About 20% of Americans have 1 or more unassigned matches on 23andMe, which means we have one or more close relatives that we may not know about. While finding your DNA matches may be quite unexpected, it’s a pleasant way to start connecting with them.
Genetics is the study of inherited traits, and when you’re preparing to contact your DNA matches for the first time, your identities both have roles to play. Your DNA matches are already aware of your identities, but it’s up to you to introduce yourself. Dating sites and applications allow you to introduce yourself, and your DNA matches are most likely using these apps to meet you. What should you say? Here’s what not to say, just in case you don’t want to break the ice by spilling the punch line.
Contacting your DNA Matches
Now that you’ve got your DNA test results back, you’re probably eager to start contacting your DNA matches. But how do you start? The first step is to figure out who your matches are and then figure out WHAT you want to say.
Contacting your DNA matches is an often-recommended activity for genealogists. It’s a great way to connect with relatives you might not otherwise know about, and it can help you fill in missing portions of your family tree.
Getting in touch with your DNA matches was one of the first challenges people faced when they signed up for DNA testing kits and uploaded the results to genealogy websites. That’s why the DNA Relatives app was created. The app lets you send personalized messages to your DNA matches, letting them know you’re interested in meeting up in person. Setting up a match meeting is easy; just send them a short message detailing why you’d like to meet up, where you’d like to meet (city, state, or country), and when you’d like to meet. After that, they’ll send you away with directions.

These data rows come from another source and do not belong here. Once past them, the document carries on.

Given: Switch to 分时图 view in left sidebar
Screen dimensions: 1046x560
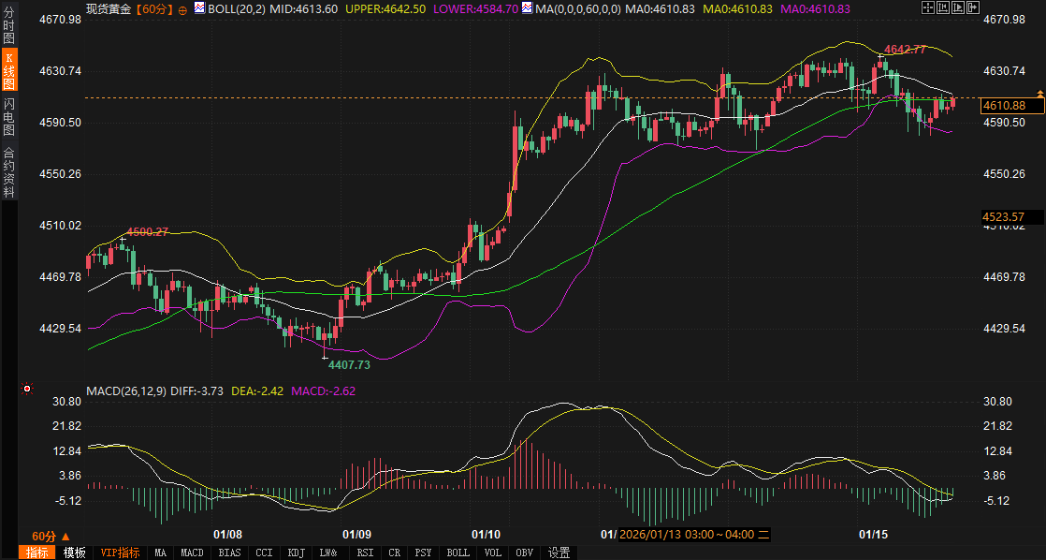Looking at the screenshot, I should 9,23.
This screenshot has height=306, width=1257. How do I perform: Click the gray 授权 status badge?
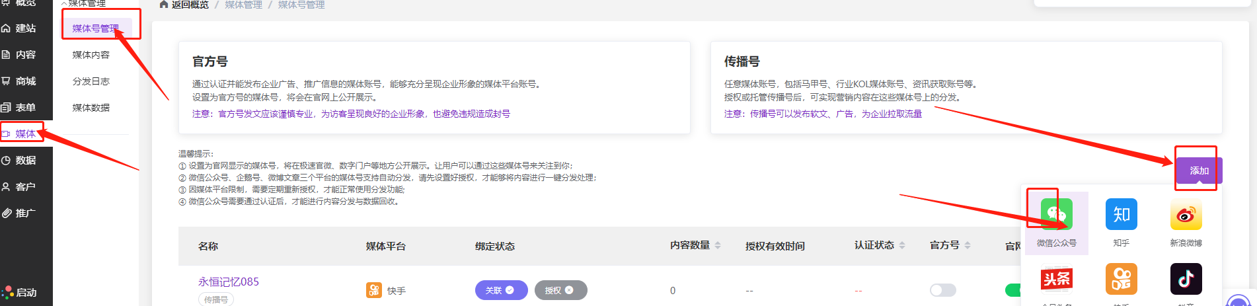tap(560, 290)
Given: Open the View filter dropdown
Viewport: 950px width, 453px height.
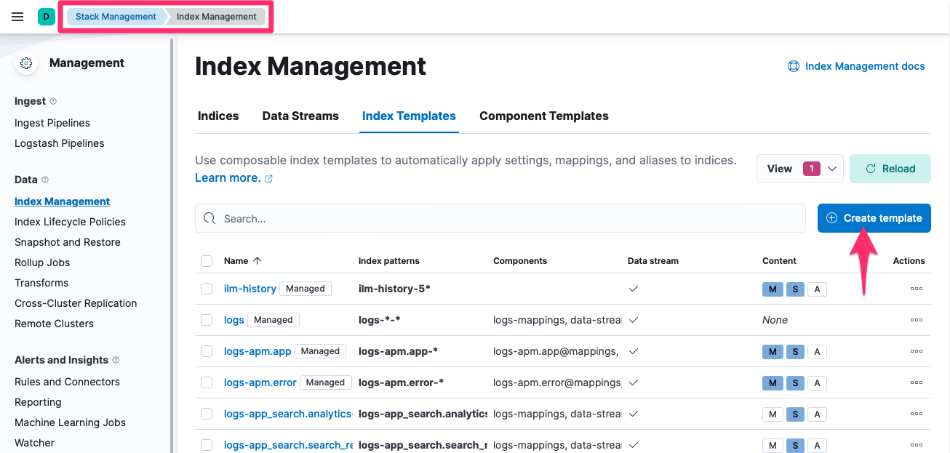Looking at the screenshot, I should pyautogui.click(x=799, y=169).
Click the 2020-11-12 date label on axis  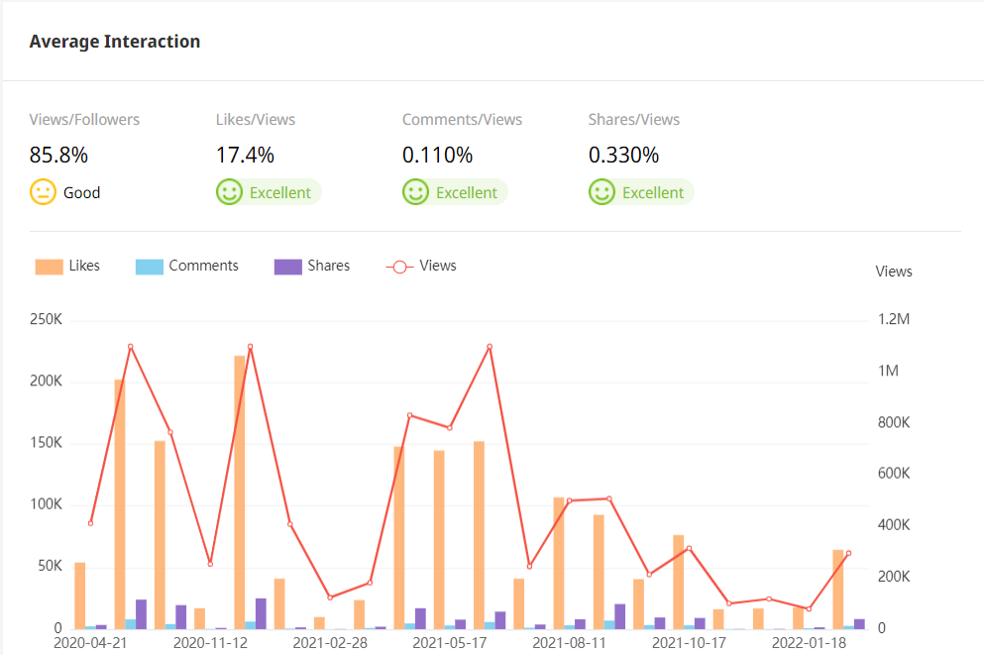tap(210, 642)
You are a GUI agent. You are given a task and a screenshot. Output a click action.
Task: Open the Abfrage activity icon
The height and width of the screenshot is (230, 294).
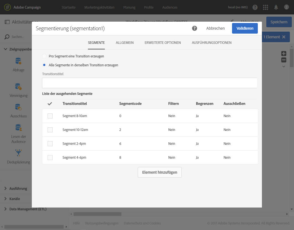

So, you’re ready to contact some of your DNA matches. But before you do, it’s important to understand a DNA match. It is when two individuals share enough DNA in their match list to be related potentially. While there are hundreds of types of DNA matches, the most common type is a cousin match. A cousin match means two individuals have the same biological relative. For example, if your cousin shares the same great, great, great grandfather, they would be a DNA match to you.
What to expect with DNA Matches?
DNA is a collection of genetic coding humans inherit from their parents, which is responsible for some or all of our traits. One of the biggest benefits of DNA testing is that it can help us understand more about ourselves, our ancestry, and our family history. By getting a DNA test, we can compare ourselves to our DNA matches to learn more about who we are and where we come from.
DNA matches are an exciting aspect of genealogy. Knowing who your ancestors were and where they came from can give you a sense of who you are, where you came from, and what you can expect from your family. These matches can also expand that perspective by letting you compare your DNA to that of people who share ancestors with yours but not with you.
Tips for contacting DNA matches
DNA matching can seem like a long and arduous task, but taking the time now to get in touch with your family members is time well spent. It is important in order to find out if you, or other family members, have any hereditary health concerns you should be aware of. These health concerns can include diseases such as diabetes or cancer.
As a genetic genealogist, one of the questions I often get asked is: “How do I get in touch with the person whose DNA matches mine?” It’s one of the most important questions because getting in touch can lead you to your long-lost relatives. However, finding a DNA match online is not the end of the road — there is a lot more to finding your roots.
Many of us have contacted our DNA matches to see if we can authenticate our genealogical research. However, not every DNA match is free! Most are on a paid service, and there are a few that charge a monthly subscription. The lesson learned is to get all the information you can from matches, and if you don’t feel confident enough in your knowledge to go any further, then don’t. However, if you do, then be prepared to pay a monthly fee for access to the DNA, family history, and genealogy resources offered by the site, and be prepared to get information in return for that.